EXERCISE OBJECTIVE — Below is some data. Retype exactly the lines starting at the one with "Volley e Basket (437, 613)" and ending at the one with "Envío y devoluciones (577, 1341)".
Segment Start: AVAILABLE RECORDS
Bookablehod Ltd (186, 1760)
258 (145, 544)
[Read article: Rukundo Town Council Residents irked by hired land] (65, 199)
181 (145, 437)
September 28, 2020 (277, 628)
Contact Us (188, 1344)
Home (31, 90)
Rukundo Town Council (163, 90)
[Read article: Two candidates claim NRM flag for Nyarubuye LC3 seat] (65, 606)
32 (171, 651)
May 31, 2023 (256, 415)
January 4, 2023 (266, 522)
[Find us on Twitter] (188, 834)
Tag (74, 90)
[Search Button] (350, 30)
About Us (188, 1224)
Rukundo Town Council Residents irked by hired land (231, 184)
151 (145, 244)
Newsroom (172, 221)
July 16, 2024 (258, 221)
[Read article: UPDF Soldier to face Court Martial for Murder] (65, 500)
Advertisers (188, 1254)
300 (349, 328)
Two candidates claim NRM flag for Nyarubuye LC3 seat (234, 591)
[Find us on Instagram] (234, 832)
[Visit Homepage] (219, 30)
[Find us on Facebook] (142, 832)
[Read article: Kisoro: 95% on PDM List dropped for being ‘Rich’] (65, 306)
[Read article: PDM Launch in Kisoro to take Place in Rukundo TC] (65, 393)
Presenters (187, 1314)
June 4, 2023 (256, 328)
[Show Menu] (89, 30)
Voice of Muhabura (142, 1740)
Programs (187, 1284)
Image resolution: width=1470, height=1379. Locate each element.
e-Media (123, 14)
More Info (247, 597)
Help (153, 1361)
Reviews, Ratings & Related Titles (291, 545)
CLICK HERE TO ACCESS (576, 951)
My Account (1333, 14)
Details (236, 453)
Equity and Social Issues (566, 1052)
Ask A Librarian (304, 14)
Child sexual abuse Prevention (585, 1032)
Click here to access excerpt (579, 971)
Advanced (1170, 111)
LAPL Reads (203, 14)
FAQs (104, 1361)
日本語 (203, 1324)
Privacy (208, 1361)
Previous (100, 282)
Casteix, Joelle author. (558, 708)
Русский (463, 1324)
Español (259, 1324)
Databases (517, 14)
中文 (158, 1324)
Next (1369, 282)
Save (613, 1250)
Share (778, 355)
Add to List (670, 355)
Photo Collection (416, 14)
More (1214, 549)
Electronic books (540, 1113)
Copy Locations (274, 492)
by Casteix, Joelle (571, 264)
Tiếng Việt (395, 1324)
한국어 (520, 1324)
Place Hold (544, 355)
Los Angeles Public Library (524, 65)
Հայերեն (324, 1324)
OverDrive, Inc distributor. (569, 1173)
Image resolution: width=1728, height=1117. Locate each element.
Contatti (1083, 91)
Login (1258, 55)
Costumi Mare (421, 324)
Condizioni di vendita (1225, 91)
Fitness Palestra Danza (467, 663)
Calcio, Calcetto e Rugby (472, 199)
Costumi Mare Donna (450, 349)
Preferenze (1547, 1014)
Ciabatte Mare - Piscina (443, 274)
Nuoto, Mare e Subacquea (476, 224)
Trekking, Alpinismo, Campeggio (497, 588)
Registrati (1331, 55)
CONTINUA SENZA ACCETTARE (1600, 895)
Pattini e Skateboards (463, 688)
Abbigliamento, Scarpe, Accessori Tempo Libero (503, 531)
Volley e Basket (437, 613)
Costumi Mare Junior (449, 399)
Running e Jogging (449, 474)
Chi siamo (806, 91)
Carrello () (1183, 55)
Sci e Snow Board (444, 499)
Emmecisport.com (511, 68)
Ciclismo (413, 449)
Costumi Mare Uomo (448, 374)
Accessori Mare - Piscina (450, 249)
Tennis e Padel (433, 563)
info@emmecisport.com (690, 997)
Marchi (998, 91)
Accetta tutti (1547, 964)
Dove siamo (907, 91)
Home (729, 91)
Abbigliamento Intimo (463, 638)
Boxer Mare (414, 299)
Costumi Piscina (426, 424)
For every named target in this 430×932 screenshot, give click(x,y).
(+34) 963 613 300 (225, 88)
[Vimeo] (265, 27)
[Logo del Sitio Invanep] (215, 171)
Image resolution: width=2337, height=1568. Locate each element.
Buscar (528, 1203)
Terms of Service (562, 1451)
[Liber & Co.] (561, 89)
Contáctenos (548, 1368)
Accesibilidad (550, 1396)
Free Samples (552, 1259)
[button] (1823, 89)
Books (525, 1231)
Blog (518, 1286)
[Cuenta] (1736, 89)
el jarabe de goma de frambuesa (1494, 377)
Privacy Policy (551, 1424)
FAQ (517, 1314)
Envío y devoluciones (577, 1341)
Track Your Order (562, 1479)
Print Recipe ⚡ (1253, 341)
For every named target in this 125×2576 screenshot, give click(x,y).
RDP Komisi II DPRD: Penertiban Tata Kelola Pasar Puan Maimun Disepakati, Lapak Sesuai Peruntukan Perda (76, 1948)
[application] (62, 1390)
Segment End: AVAILABLE RECORDS
ANSWER TO THE EXERCISE —
Volley e Basket (437, 613)
Costumi Mare Junior (449, 399)
Running e Jogging (449, 474)
Chi siamo (806, 91)
Carrello () (1183, 55)
Sci e Snow Board (444, 499)
Emmecisport.com (511, 68)
Ciclismo (413, 449)
Costumi Mare Uomo (448, 374)
Accessori Mare - Piscina (450, 249)
Tennis e Padel (433, 563)
info@emmecisport.com (690, 997)
Marchi (998, 91)
Accetta tutti (1547, 964)
Dove siamo (907, 91)
Home (729, 91)
Abbigliamento Intimo (463, 638)
Boxer Mare (414, 299)
Costumi Piscina (426, 424)
For every named target in this 430×932 screenshot, give click(x,y).
(+34) 963 613 300 (225, 88)
[Vimeo] (265, 27)
[Logo del Sitio Invanep] (215, 171)
Image resolution: width=2337, height=1568. Locate each element.
Buscar (528, 1203)
Terms of Service (562, 1451)
[Liber & Co.] (561, 89)
Contáctenos (548, 1368)
Accesibilidad (550, 1396)
Free Samples (552, 1259)
[button] (1823, 89)
Books (525, 1231)
Blog (518, 1286)
[Cuenta] (1736, 89)
el jarabe de goma de frambuesa (1494, 377)
Privacy Policy (551, 1424)
FAQ (517, 1314)
Envío y devoluciones (577, 1341)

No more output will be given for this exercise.